━━━ 阅读文本

CREATE OR REPLACE FUNCTION __tmp_create_user() returns void as $$
BEGIN
  IF NOT EXISTS (
          SELECT                       -- SELECT list can stay empty for this
          FROM   pg_catalog.pg_user
          WHERE  usename = 'postgres_exporter') THEN
    CREATE USER postgres_exporter;
  END IF;
END;
$$ language plpgsql;

SELECT __tmp_create_user();
DROP FUNCTION __tmp_create_user();

ALTER USER postgres_exporter WITH PASSWORD 'password';
ALTER USER postgres_exporter SET SEARCH_PATH TO postgres_exporter,pg_catalog;

-- If deploying as non-superuser (for example in AWS RDS), uncomment the GRANT
-- line below and replace <MASTER_USER> with your root user.

━━━━━━
━━━ 数据记录

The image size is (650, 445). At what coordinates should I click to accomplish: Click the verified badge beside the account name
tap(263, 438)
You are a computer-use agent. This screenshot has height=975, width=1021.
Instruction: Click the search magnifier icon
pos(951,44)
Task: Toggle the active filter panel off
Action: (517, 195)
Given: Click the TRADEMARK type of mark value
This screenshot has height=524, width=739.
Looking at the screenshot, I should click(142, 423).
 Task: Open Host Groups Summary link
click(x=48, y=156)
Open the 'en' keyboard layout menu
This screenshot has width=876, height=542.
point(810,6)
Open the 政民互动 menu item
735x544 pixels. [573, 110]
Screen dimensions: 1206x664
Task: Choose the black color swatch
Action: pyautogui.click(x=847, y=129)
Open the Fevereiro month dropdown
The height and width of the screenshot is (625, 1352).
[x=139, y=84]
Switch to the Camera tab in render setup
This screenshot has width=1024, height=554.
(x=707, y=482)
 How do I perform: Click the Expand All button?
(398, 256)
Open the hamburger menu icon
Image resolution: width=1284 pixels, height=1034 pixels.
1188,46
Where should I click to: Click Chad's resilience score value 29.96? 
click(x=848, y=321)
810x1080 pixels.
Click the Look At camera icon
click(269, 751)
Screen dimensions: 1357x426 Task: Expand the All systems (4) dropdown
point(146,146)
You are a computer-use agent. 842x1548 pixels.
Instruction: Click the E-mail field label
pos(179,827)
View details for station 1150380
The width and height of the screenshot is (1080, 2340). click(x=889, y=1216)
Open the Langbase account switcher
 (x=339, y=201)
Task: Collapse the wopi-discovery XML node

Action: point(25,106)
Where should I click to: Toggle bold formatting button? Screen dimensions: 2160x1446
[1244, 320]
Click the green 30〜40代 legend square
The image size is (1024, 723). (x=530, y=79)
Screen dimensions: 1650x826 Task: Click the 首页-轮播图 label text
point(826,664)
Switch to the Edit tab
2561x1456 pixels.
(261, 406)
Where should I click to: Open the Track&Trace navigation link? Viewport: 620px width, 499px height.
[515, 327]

━━━━━━

**书面指令:**
请把上方创建 postgres_exporter 用户的那段 SQL 脚本从头到尾逐字照抄一遍，不要做任何改动。

**练习答案:**
CREATE OR REPLACE FUNCTION __tmp_create_user() returns void as $$
BEGIN
  IF NOT EXISTS (
          SELECT                       -- SELECT list can stay empty for this
          FROM   pg_catalog.pg_user
          WHERE  usename = 'postgres_exporter') THEN
    CREATE USER postgres_exporter;
  END IF;
END;
$$ language plpgsql;

SELECT __tmp_create_user();
DROP FUNCTION __tmp_create_user();

ALTER USER postgres_exporter WITH PASSWORD 'password';
ALTER USER postgres_exporter SET SEARCH_PATH TO postgres_exporter,pg_catalog;

-- If deploying as non-superuser (for example in AWS RDS), uncomment the GRANT
-- line below and replace <MASTER_USER> with your root user.